Stated exercise 1 | Reproduce the part of the listing below that runs from its first line through the line containing "новый календарь (1288, 806)", substituting "августа" for "сентября" and leaving everything else unchanged.

----- Extract to read -----

# Code for generating the training data for fine-tuning
The dataset generated in this code is also available on huggingface in [SuLLMerica/TeleQnA-prompt-with-context-phinetune](https://huggingface.co/datasets/SuLLMerica/TeleQnA-prompt-with-context-phinetune)

In [13]:
import pandas as pd
import ujson as json
import os
import traceback
from Source.query import Query
from Source.maneger_dataset import get_embeddings_by_labels
from Source.generate_question import generate_questions_training
from Source.enhancement_query import EnhancementQuery
from Source.get_RAG_context import Get_RAG_Context
from tqdm import tqdm
import sqlite3


NUM_CLUSTERS = 18
TOP_K_CLUSTERS = 8
TOP_K_CHUNCKS = 5
DATABASE_PATH="cluster_data_BisectingKMeans_18_250_chunksize.db"
TRAIN_FILE_PATH = "./Data/TeleQnA_training.txt"

----- Source records -----

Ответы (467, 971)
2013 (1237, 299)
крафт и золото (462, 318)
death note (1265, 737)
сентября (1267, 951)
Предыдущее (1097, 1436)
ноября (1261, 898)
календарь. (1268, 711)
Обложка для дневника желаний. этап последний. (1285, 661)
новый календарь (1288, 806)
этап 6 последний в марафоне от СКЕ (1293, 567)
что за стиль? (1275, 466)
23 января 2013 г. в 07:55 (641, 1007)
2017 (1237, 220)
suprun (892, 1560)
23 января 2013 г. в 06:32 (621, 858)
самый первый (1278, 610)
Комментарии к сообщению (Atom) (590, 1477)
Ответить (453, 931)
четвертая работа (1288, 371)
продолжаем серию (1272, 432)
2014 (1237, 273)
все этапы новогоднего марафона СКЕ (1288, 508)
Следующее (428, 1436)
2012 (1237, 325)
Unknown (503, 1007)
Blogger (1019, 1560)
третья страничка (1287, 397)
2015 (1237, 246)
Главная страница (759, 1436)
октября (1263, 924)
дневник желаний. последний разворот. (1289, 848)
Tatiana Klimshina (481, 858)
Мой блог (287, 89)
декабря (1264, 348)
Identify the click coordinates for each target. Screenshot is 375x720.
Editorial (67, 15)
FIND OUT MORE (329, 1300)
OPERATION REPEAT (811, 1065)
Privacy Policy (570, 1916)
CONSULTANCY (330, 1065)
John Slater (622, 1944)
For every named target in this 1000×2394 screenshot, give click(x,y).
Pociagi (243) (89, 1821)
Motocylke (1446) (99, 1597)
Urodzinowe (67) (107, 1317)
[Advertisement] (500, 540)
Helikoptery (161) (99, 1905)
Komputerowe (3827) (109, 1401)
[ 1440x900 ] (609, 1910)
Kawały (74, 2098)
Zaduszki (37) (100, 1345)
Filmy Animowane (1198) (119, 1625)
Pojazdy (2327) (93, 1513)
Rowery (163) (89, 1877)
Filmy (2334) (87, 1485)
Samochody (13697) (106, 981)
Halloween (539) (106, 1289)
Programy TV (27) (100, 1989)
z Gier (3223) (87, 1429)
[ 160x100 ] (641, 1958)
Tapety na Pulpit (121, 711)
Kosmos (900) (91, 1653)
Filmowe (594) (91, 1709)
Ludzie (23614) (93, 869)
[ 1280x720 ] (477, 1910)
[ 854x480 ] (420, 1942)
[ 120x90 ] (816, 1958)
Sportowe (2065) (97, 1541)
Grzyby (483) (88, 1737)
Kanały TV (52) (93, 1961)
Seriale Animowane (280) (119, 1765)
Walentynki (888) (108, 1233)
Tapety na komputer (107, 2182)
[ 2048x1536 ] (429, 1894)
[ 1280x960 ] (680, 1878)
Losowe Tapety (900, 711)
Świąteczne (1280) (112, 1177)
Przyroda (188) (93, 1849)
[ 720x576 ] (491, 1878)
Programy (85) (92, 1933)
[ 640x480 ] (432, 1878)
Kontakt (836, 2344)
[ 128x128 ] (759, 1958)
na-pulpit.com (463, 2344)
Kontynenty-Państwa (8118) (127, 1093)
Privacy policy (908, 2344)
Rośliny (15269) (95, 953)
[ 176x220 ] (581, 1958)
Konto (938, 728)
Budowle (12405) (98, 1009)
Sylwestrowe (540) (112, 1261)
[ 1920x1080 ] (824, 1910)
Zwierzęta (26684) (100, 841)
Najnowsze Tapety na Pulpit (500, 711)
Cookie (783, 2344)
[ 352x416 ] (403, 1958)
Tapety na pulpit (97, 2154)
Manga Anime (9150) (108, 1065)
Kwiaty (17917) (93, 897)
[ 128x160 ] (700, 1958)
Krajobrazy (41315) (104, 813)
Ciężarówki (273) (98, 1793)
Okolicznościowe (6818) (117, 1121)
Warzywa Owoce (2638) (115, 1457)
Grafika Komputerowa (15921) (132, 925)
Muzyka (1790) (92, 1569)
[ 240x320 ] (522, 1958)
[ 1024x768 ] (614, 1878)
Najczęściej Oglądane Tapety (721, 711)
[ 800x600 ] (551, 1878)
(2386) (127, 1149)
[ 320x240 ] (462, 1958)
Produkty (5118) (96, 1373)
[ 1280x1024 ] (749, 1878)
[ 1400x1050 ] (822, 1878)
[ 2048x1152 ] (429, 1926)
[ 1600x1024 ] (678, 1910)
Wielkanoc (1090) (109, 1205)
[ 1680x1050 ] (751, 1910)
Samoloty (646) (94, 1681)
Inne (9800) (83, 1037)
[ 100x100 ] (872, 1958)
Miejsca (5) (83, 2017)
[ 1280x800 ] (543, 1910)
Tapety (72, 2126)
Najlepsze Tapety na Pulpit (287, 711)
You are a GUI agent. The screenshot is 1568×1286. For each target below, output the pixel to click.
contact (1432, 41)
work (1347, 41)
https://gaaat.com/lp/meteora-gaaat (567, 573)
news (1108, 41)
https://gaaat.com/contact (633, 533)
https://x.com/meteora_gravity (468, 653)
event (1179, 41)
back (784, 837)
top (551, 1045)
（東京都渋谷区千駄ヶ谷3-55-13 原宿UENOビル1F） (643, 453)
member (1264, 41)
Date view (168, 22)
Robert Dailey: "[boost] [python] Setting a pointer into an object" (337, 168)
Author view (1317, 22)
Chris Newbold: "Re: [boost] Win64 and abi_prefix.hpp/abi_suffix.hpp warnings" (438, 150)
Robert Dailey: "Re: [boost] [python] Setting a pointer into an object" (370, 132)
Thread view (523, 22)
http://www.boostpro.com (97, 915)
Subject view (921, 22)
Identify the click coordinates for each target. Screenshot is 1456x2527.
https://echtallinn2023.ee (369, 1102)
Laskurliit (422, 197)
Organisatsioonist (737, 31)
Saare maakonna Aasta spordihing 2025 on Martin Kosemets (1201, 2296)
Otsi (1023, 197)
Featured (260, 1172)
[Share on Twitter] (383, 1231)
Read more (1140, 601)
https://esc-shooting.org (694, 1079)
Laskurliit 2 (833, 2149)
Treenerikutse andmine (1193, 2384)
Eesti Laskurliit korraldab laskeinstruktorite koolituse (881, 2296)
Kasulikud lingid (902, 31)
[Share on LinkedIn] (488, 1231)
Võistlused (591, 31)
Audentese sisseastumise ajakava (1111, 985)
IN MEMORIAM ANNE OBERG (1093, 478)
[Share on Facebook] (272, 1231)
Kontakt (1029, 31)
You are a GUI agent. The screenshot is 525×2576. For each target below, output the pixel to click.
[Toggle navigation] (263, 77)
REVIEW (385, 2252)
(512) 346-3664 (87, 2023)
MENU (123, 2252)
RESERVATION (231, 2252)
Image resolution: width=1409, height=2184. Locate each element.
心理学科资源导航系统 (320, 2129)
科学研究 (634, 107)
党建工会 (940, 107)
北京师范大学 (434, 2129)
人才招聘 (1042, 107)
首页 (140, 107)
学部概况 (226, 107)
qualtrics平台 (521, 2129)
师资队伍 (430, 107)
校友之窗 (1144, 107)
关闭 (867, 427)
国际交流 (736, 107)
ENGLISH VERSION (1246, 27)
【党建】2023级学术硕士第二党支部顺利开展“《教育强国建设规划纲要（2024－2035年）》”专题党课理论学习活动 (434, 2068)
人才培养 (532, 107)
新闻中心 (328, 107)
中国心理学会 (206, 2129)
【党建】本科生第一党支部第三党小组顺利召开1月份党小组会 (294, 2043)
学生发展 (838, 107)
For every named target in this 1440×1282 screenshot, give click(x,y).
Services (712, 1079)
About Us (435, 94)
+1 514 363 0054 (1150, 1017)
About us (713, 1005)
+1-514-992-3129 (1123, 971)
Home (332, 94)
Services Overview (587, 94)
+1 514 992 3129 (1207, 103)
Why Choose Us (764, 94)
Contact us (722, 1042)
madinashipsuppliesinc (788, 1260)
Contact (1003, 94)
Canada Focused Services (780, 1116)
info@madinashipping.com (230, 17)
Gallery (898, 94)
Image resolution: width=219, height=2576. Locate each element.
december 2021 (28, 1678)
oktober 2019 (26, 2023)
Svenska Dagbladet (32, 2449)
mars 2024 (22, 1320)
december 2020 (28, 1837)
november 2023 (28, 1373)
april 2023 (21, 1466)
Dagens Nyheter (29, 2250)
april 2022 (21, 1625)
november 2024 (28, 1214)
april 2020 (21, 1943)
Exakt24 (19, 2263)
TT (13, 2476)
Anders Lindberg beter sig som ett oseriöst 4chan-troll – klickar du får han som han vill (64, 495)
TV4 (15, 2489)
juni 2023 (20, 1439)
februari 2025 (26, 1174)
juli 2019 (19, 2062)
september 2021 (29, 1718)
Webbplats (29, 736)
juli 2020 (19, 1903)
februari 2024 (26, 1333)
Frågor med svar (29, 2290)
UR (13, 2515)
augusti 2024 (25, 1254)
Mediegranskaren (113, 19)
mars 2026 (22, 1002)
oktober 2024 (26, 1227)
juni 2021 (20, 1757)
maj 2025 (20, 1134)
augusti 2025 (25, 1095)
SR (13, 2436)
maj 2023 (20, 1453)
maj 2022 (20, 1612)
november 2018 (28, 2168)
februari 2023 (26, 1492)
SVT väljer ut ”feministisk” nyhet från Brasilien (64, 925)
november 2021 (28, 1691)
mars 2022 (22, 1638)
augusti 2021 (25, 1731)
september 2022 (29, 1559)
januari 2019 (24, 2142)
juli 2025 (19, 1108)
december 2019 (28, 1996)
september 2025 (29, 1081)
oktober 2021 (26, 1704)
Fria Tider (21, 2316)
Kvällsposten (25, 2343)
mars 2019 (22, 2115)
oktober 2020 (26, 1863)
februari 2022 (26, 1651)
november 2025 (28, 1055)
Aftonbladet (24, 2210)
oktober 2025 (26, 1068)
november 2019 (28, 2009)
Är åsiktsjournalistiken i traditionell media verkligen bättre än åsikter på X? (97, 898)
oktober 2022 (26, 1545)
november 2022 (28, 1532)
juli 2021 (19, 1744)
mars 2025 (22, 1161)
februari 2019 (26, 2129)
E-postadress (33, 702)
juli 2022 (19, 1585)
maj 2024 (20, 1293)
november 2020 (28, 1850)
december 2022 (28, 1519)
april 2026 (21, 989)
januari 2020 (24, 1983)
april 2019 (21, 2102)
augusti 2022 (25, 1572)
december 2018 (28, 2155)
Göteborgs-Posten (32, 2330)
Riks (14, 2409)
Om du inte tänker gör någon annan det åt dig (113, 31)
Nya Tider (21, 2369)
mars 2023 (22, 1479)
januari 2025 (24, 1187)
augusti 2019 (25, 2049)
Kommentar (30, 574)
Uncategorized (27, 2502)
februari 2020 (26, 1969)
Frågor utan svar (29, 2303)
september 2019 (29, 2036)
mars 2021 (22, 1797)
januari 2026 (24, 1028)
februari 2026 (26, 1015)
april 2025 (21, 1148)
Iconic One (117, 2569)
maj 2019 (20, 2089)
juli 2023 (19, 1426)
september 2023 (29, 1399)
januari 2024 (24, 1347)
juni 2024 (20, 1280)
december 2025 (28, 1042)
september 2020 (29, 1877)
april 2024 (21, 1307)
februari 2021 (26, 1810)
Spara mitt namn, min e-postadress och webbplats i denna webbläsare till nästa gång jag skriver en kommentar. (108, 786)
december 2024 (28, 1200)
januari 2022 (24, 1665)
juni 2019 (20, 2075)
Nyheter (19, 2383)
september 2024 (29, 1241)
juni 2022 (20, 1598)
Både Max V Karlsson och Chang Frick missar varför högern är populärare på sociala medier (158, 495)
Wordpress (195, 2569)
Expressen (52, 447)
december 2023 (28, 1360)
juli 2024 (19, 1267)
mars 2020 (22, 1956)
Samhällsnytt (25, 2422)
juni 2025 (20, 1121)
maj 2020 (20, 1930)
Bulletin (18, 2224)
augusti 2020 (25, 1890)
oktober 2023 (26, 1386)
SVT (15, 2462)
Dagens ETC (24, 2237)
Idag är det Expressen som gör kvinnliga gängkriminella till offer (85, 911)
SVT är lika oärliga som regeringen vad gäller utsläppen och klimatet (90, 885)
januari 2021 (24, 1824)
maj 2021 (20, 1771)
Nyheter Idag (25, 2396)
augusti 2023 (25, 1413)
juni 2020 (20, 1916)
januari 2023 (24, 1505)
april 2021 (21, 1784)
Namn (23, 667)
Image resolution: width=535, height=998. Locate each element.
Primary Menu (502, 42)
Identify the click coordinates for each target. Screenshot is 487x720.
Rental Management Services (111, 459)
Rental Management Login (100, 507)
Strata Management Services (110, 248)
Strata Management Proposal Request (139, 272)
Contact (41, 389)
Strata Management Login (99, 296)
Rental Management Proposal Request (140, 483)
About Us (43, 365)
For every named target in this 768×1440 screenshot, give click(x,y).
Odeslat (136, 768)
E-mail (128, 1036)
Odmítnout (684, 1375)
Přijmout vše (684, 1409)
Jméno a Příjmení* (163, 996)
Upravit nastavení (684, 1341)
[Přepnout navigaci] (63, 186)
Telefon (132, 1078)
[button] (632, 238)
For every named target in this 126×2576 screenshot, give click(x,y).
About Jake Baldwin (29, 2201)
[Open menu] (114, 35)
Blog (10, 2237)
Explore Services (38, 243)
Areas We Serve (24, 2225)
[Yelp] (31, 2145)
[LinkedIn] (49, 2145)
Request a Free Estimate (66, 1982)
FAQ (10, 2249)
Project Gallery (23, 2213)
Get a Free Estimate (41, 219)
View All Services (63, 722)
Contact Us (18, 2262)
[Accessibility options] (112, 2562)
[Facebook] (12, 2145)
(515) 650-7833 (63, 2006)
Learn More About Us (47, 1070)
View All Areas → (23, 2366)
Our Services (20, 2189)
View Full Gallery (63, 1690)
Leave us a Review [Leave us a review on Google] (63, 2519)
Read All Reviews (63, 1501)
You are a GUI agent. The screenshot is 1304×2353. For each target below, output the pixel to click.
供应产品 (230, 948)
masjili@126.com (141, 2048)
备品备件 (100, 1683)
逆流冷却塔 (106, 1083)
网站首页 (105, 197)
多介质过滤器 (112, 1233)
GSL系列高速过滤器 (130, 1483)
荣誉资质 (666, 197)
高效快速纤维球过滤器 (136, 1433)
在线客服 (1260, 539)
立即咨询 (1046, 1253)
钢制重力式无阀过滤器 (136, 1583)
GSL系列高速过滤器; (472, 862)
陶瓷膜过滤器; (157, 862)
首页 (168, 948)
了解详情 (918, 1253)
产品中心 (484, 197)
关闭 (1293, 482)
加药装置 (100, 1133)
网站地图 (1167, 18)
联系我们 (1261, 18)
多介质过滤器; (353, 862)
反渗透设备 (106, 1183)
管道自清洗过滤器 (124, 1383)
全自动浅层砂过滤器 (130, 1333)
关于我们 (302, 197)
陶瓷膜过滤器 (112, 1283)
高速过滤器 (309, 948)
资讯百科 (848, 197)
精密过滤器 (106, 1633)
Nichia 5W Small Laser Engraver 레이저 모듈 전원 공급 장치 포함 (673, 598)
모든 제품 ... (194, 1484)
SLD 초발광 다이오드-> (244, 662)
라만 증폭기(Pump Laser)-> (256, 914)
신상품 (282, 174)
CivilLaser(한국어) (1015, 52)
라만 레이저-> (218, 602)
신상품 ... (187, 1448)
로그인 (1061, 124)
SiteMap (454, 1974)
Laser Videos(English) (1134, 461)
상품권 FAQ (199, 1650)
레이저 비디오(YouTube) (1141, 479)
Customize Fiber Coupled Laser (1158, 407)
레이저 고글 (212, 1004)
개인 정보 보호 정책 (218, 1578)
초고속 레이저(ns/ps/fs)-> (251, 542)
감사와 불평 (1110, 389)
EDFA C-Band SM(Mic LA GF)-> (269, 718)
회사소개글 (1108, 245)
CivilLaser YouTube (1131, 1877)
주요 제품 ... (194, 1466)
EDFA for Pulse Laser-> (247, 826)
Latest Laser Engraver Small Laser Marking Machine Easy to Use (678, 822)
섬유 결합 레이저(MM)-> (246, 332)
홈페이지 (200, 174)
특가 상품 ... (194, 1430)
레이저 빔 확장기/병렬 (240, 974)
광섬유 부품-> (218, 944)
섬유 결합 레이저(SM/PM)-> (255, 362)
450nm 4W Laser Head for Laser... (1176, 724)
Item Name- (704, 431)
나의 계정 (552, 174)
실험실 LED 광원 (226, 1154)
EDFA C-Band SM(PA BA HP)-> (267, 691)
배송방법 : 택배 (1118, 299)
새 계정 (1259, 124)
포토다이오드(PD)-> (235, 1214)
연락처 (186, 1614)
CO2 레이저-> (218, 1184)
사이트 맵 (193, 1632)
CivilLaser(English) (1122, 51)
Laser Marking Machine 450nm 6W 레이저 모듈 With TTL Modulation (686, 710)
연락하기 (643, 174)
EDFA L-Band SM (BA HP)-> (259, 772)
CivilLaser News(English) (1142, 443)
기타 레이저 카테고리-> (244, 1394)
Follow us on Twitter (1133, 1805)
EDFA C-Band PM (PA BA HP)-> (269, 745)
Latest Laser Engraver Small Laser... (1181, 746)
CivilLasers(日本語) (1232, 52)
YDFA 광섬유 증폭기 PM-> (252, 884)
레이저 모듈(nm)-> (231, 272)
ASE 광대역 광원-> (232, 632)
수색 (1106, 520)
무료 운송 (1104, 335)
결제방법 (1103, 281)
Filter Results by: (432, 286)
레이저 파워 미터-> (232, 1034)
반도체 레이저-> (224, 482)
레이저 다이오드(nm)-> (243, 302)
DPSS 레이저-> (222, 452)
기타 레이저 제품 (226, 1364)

-----

Stated exercise 2 | Continue the code above for generating the fine-tuning training data, picking up after its last line.

Written answer 1 |
Ответы (467, 971)
2013 (1237, 299)
крафт и золото (462, 318)
death note (1265, 737)
августа (1267, 951)
Предыдущее (1097, 1436)
ноября (1261, 898)
календарь. (1268, 711)
Обложка для дневника желаний. этап последний. (1285, 661)
новый календарь (1288, 806)

Written answer 2 |
TRAIN_DATA_WITH_RAG_PATH = "./Data/intermediates/TeleQnA_Train_With_RAG_Context.json"
PATH_TERMS_FILE = "./Data/TermsAndDefinitions/terms_definitions.json"
PATH_ABBREVIATIONS_FILE = "./Data/TermsAndDefinitions/abbreviations_definitions.json"
MODEL_ID = "microsoft/phi-2"




## Getting the data and generating context (only run if not using our provided data with generated context)
Only run the next two sections if you want to manually generate the RAG context, if not run the [Getting the provided RAG data](#get-rag) section.

In [14]:
# Read both files and concatenate data
with open(TRAIN_FILE_PATH) as f:
    train_data = json.load(f)






## Create a class for enhancement
enhacenment_query = EnhancementQuery(file_name_terms=PATH_TERMS_FILE, file_name_abbreviations=PATH_ABBREVIATIONS_FILE)



train_data_json = []
for question in train_data.keys():
    question_id = int(question.split(" ")[1])

    terms, abreviations = enhacenment_query.define_TA_question(train_data[question]["question"])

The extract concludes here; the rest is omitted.